= Curia (Catholic Church) =

Type of governing body within the Catholic Church

A curia is an official body that governs an entity within the Catholic Church. These curias range from the relatively simple diocesan curia; to the larger patriarchal curias; to the curia of various Catholic particular churches; to the Roman Curia, which is the central government of the Catholic Church. Other Catholic bodies, such as religious institutes, may also have curias.

These curias are historically descended from the Roman Curiae, and they keep that name even though they now have very different functions. When the Roman Empire collapsed, many of the administrative functions previously done by the state were subsumed by the only solid institution left, which was the church. The Bishop and curia took the place of the government officials, often to the point of sitting at the same chair in the same building. The Curia therefore passed into religious hands, and afterwards changed functions many times but always keeping its traditional name, at least in those Christian denominations that keep a strong continuity with the Apostolic tradition.

==Diocesan curia==
Every diocese and eparchy has a curia, consisting of the chief officials of the diocese. These officials assist the diocesan bishop in governing the particular church.

This diocesan curia includes the vicar general, who is normally also the moderator of the curia, any episcopal vicars, the chancellor of the curia, vice-chancellors and notaries, and a finance officer and financial council. The bishop may also add other officials of his choice.

==Patriarchal curia==
Patriarchates and Major Archiepiscopates of the Eastern Catholic Churches have an assembly called the Patriarchal Curia, which assists the patriarch or major archbishop in administering the sui juris church. The patriarchal curia is distinct from the diocesan or eparchial curia of the patriarch or major archbishop's diocese or eparchy.
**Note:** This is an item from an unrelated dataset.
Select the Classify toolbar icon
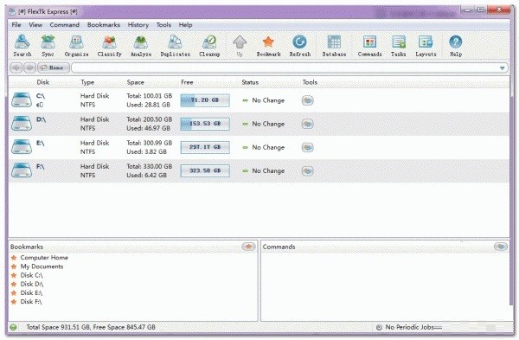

The patriarchal curia consists of the permanent synod of the Church, the chancellor, assistant chancellor, and notaries, the patriarchal finance officer, the patriarchal liturgical commission and other patriarchal commissions, and the patriarchal tribunal. Up to three bishops may be elected specifically to serve in the patriarchal curia.

==Roman Curia==

The administrative unit of the Holy See is called the Roman Curia, which assists the Pope in governing the Catholic Church. The Roman Curia includes the Secretariats, the Curial Congregations, the Pontifical Councils, Pontifical Commissions, the tribunals, and other offices.